Machine learning algorithms are effective for classifying and detecting malware by analyzing its dynamic behavior, but they are vulnerable to adversarial attacks. Existing attacks often focus on feature space and neglect the problem space. Considering the intrinsic nondeterministic nature of the malware is a factor that should not be overlooked as it can considerably increase the probability of success of the attack. Since different executions of the same malware can lead to different behaviors, perturbations tailored for a single specific behavior can be ineffective for others. In this research, we developed an attack on sequential data, that consider multiple possible behavior of the same malware, to compute perturbations that are highly effective in more than a single execution. We find the most influential positions inside the sequence and the most influential API calls to inject using the knowledge of the internal architecture of the ML model that we use as oracle. Consecutively, we aggregate the results to maximize the impact of the perturbation on the detector decision among all behaviors. Our analyses, conducted in a controlled environment, show that our approach can effectively deceive the two Recurrent Neural Network (RNN) malware detector that we employed in the experiments with a high effectiveness in both the white and black-box scenarios. The results of the experiments show that the attack achieves an evasion rate up to 89% in the problem space. Our approach outperforms the current state of the art in both the effectiveness of the attack and in the total number of API calls injected necessary to achieve misclassification.

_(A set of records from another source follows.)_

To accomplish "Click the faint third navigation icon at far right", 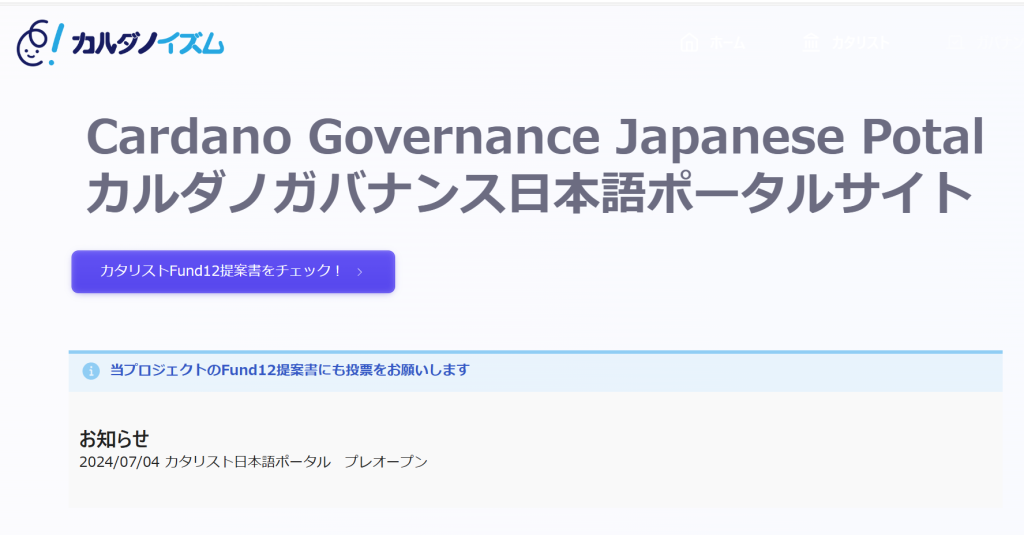I will 956,42.
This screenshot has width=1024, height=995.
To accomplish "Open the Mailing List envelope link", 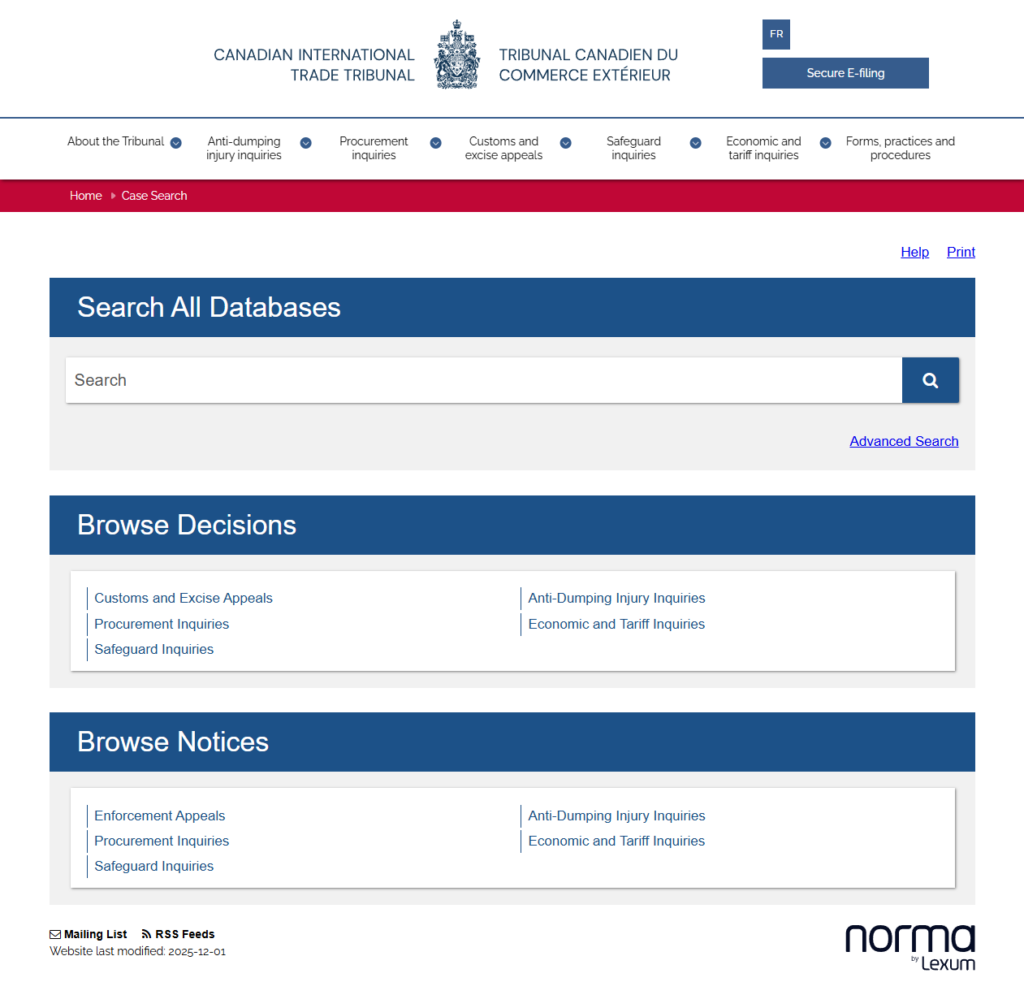I will (89, 934).
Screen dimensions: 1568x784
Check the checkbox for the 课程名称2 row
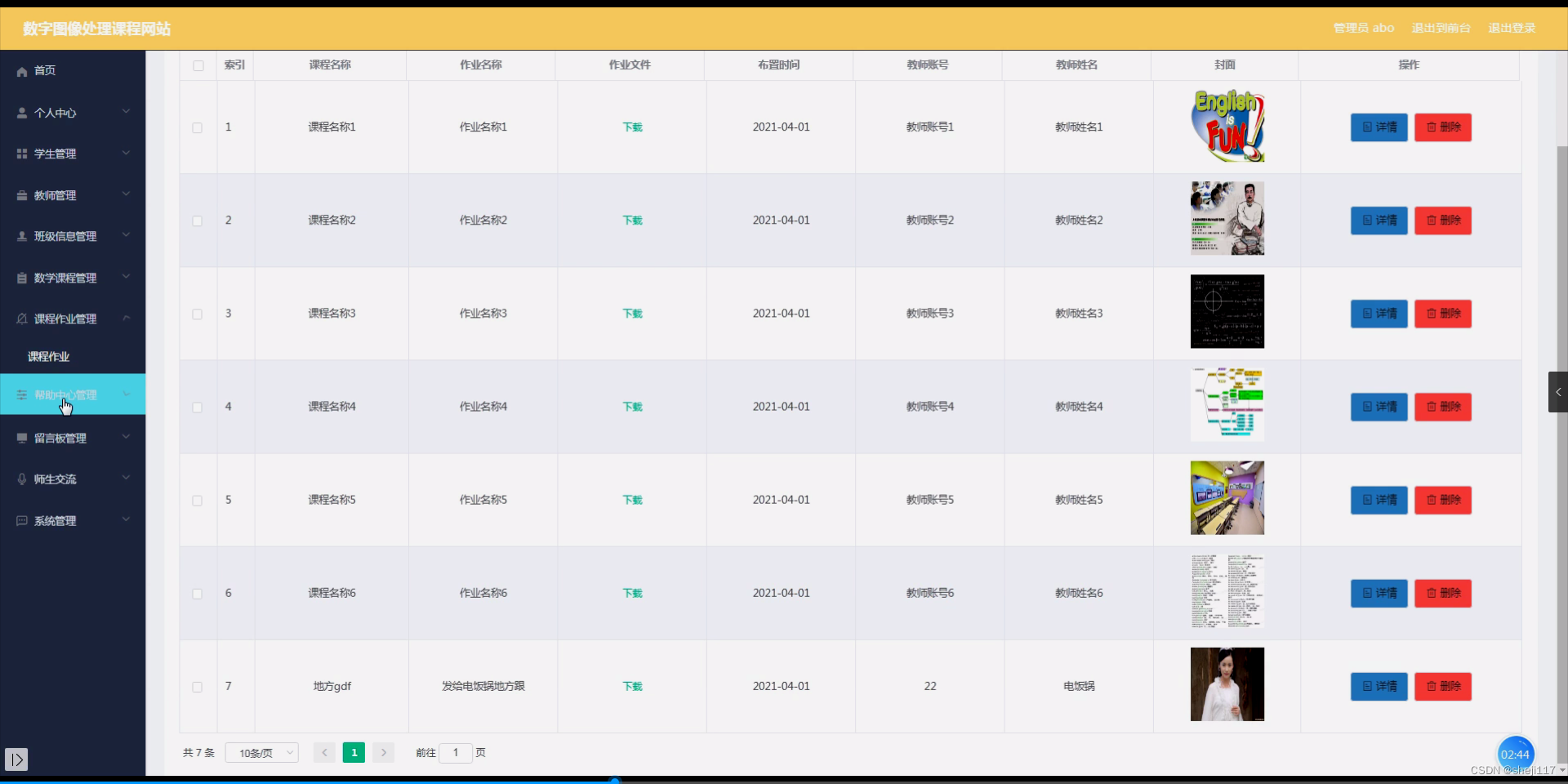tap(198, 220)
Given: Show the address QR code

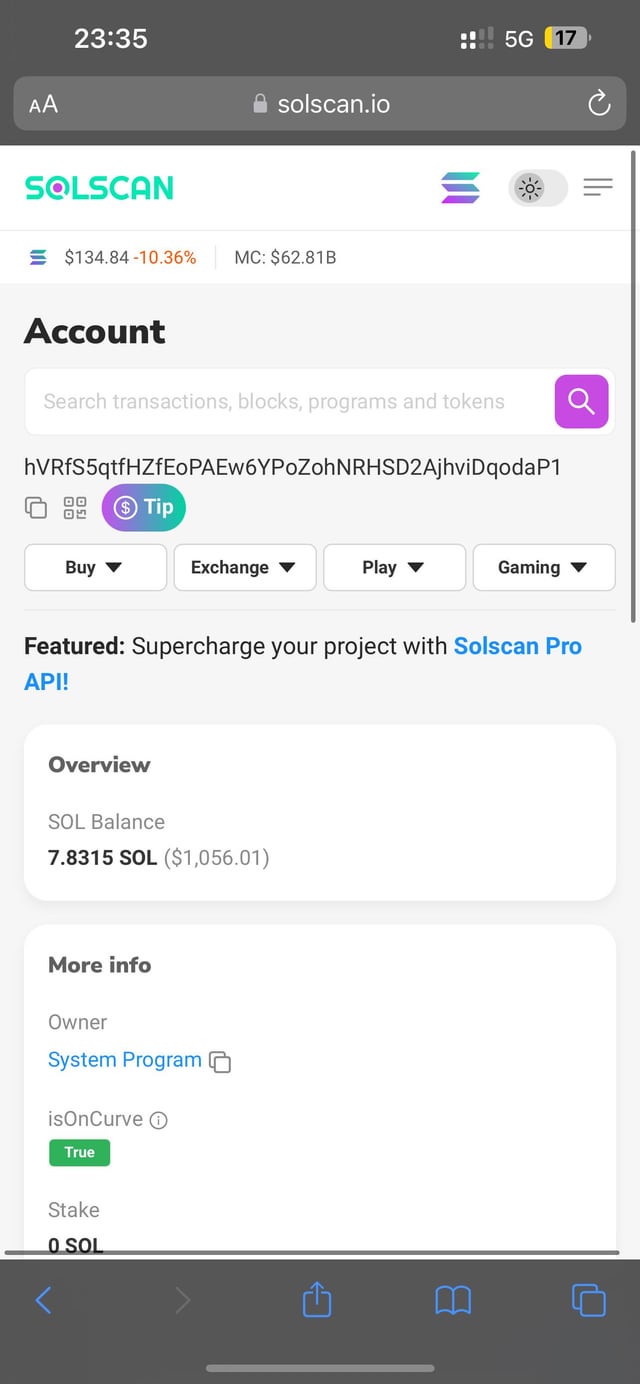Looking at the screenshot, I should [75, 508].
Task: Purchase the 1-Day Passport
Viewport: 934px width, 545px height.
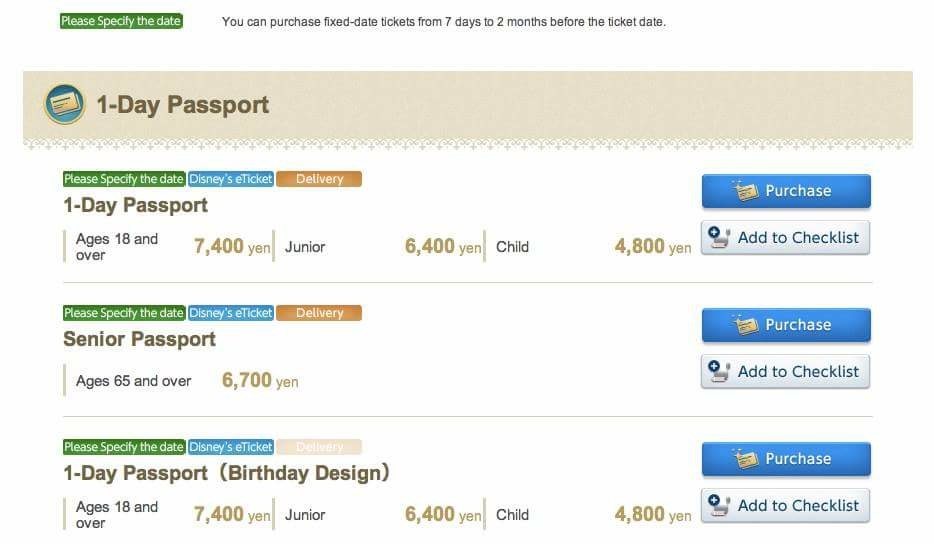Action: pos(786,191)
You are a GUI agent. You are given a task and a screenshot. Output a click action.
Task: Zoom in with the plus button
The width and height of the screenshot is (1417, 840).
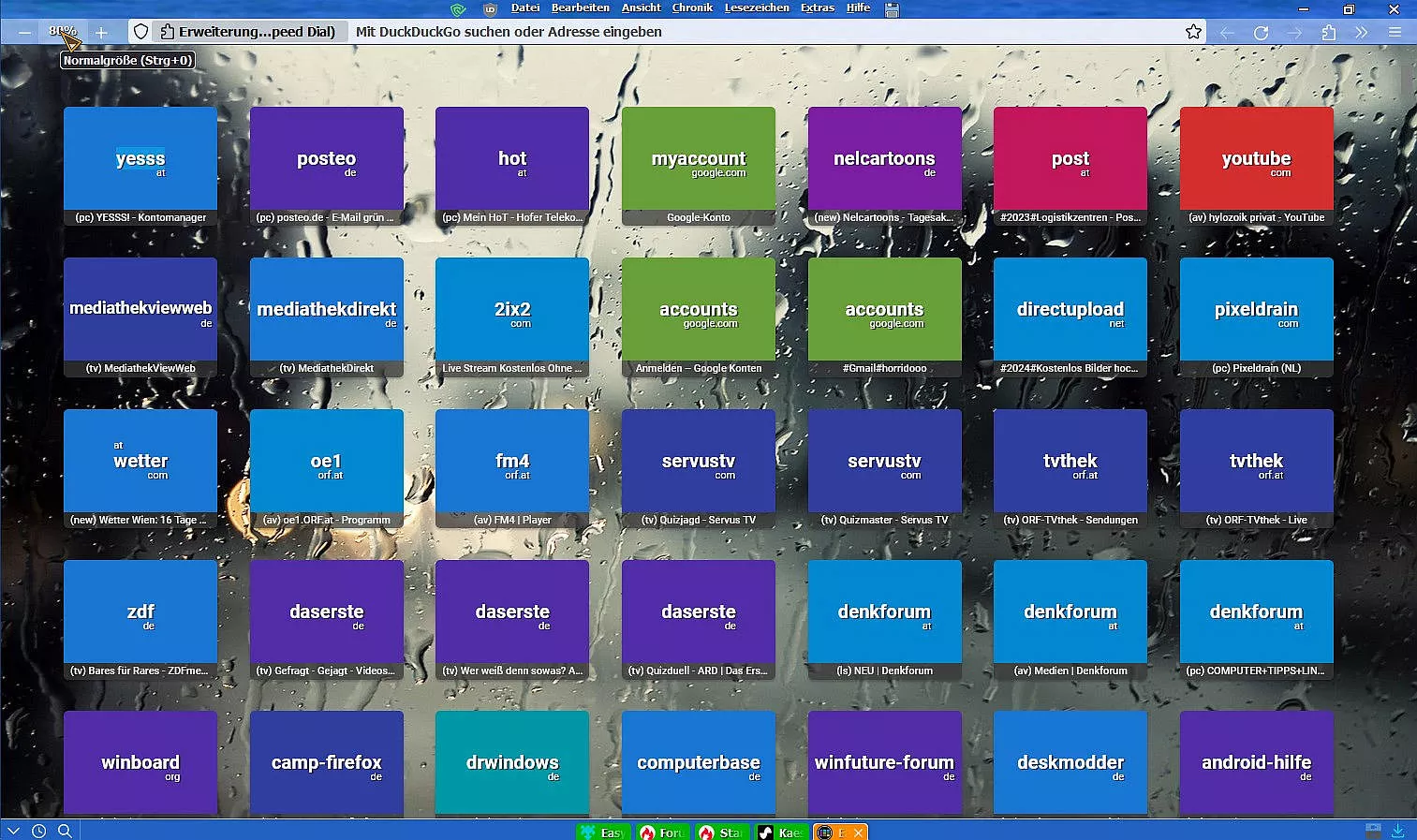[101, 32]
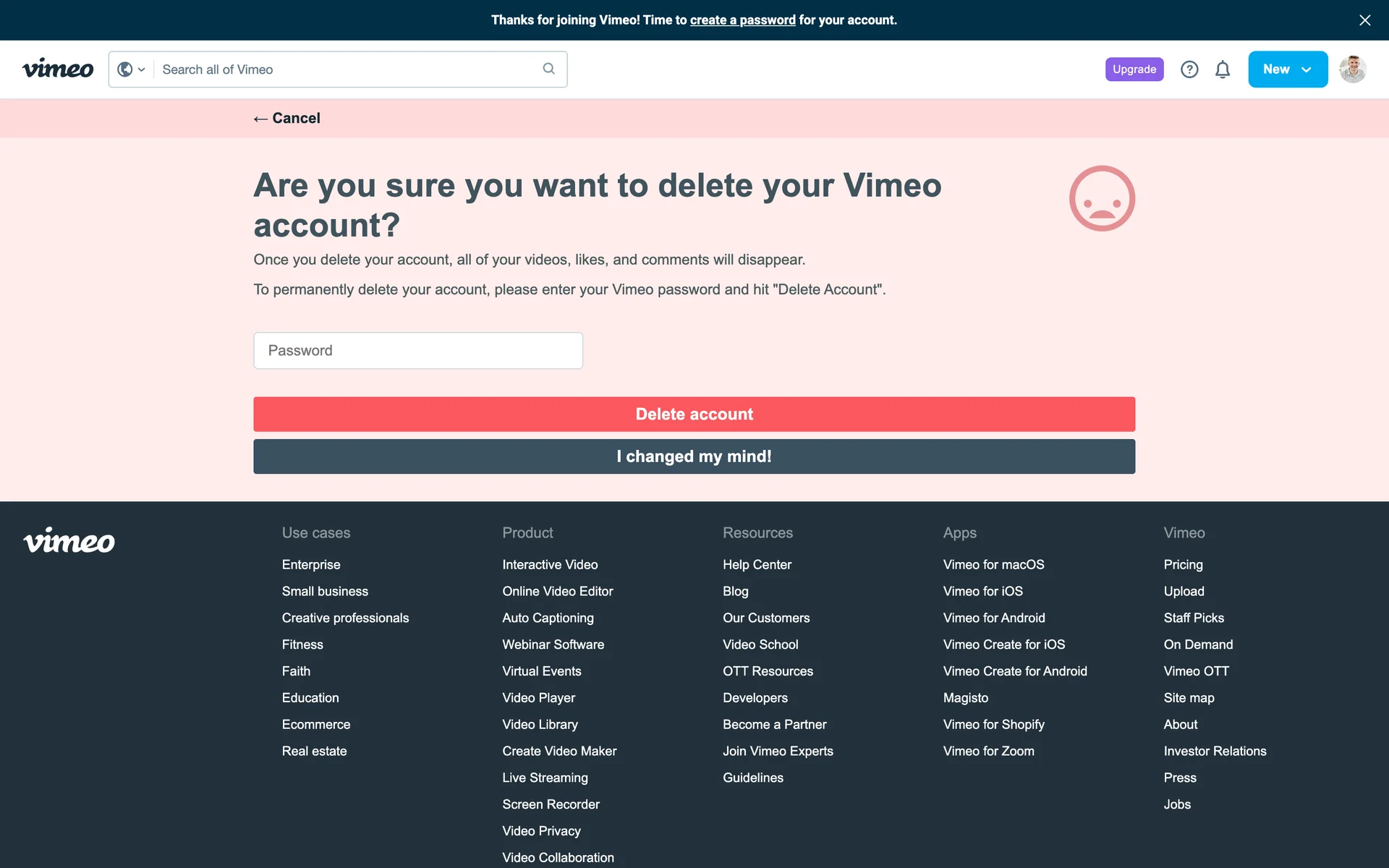The width and height of the screenshot is (1389, 868).
Task: Open notifications bell icon
Action: pyautogui.click(x=1223, y=69)
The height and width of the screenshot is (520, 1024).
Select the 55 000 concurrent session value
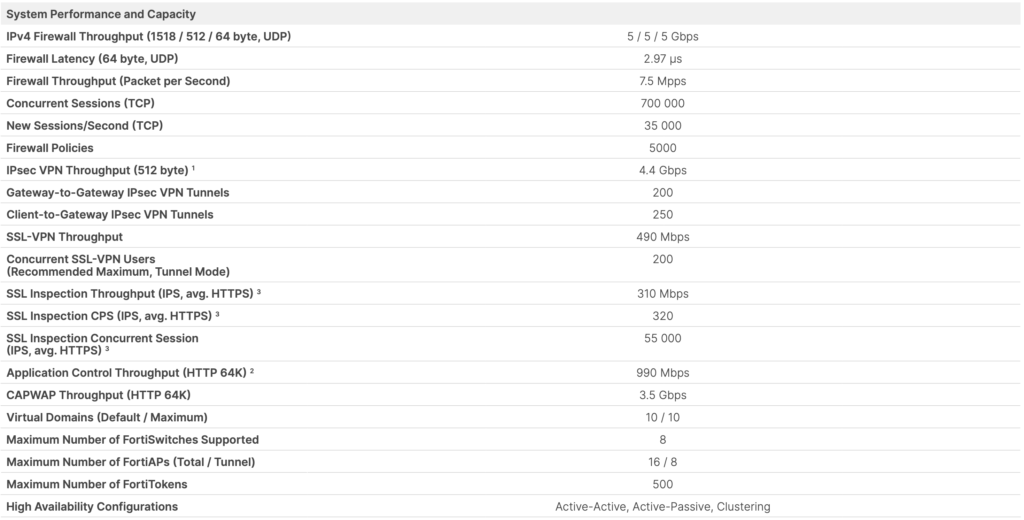tap(663, 338)
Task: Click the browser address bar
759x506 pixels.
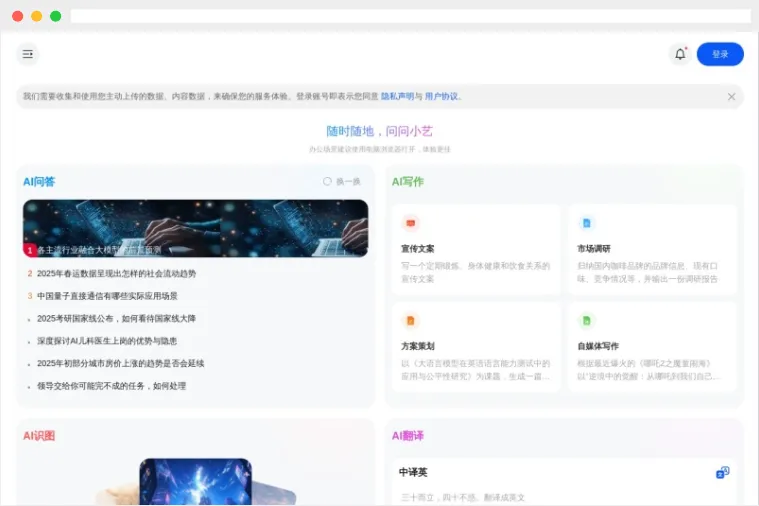Action: pyautogui.click(x=410, y=16)
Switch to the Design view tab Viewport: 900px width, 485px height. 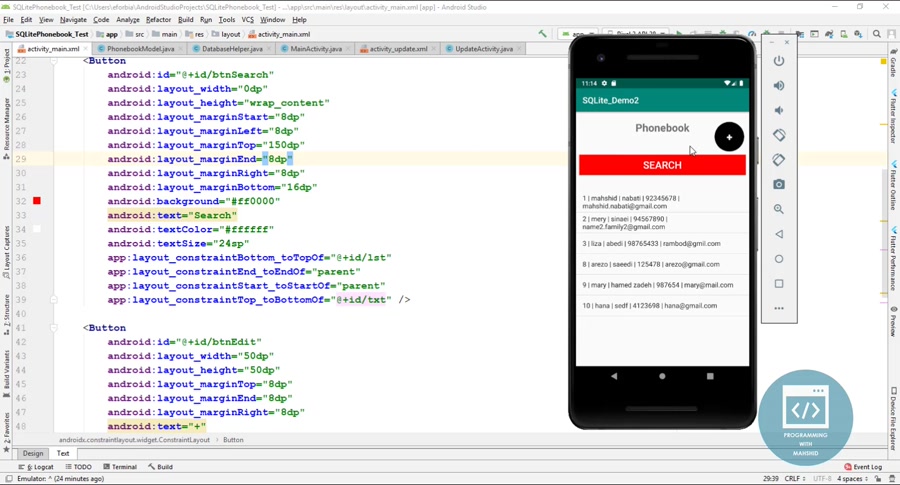[33, 453]
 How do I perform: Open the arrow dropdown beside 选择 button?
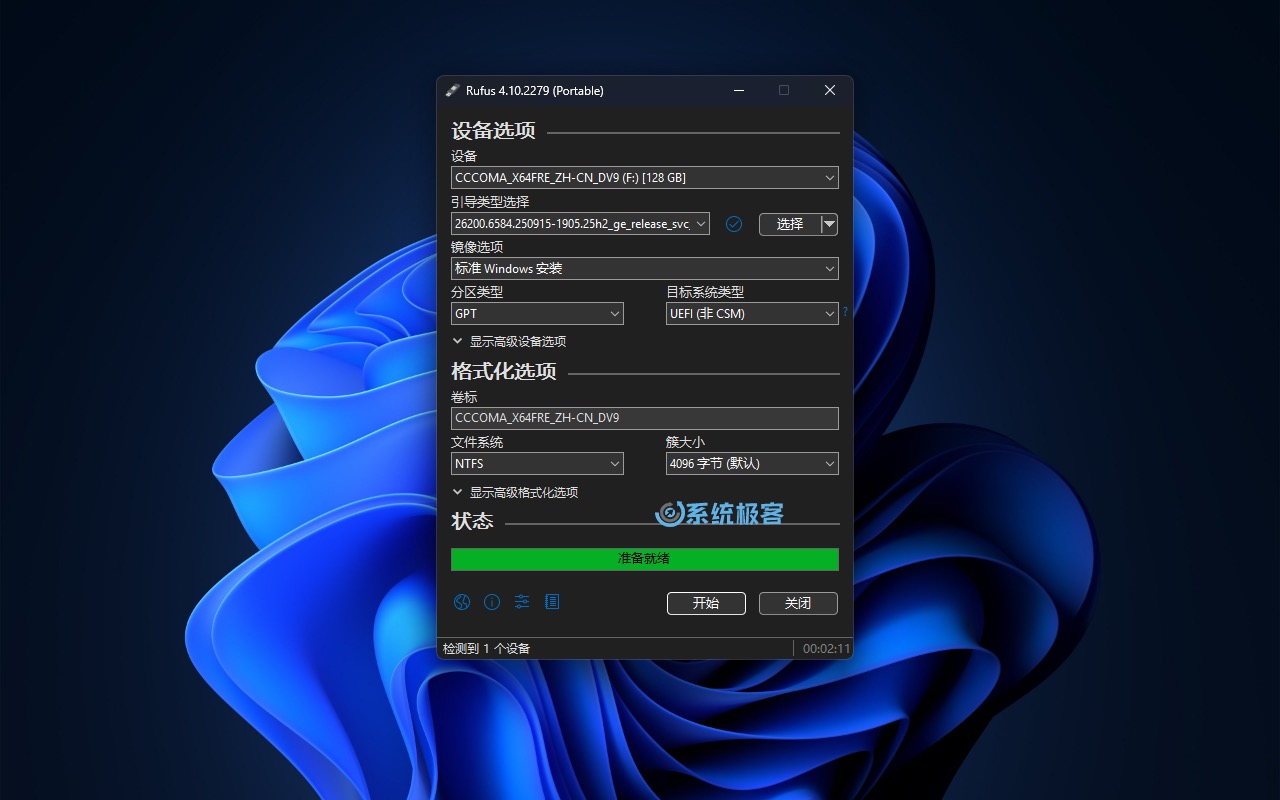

Gli algoritmi di machine learning (apprendimento automatico) vengono utilizzati in maniera efficace per la classificazione e il rilevamento di malware analizzando il loro comportamento dinamico, ma risultano vulnerabili ad attacchi avversari. Gli attacchi esistenti si concentrano spesso sullo spazio delle caratteristiche e trascurano invece lo spazio operativo del problema. Tuttavia, questo è un aspetto da non sottovalutare perchè considerare l'intrinseca natura nondeterministica dei malware può aumentare notevolmente le probabilità di evasione. Siccome diverse esecuzioni dello stesso malware possono risultare in comportamenti diversi tra di loro, delle perturbazioni create appositamente per un comportamento nello specifico possono risultare inefficaci per altri comportamenti. In questa ricerca abbiamo sviluppato un attacco su sequenze discrete, che tiene conto di più possibili comportamenti che un malware potrebbe esibire, per creare delle perturbazioni che sono molto efficaci in più di una singola esecuzione. Nel nostro approccio troviamo la posizione più influente all'interno della sequenza e le chiamate API da iniettare più impattanti utilizzando la conoscenaza della struttura interna del modello che usiamo come oracolo. In seguito aggreghiamo i riusltati ottenuti per massimizare l'efficacia della perturbazione finale su tutti i possibili comportamenti del malware. Le nostre analisi, condotte in un ambiente controllato, dimostrano che il nostro approccio riesce a ingannare in maniera efficace le due Reti Neurali Ricorrenti, che abbiamo usato negli esperimenti, con un'elevata efficacia in entrambi gli scenari white-box e black-box. Dai riusltati degli eseperimenti è emerso che l' attacco ha una percentuale di successo che arriva all' 89%. Il nostro approccio ha dimostrato delle prestazioni migliori rispetto allo stato dell'arte attuale sia per quanto riguarda l'efficacia dell'attacco che per quanto rigurada il numero medio di chiamate API iniettate necessarie per ingannare il modello di machine learning.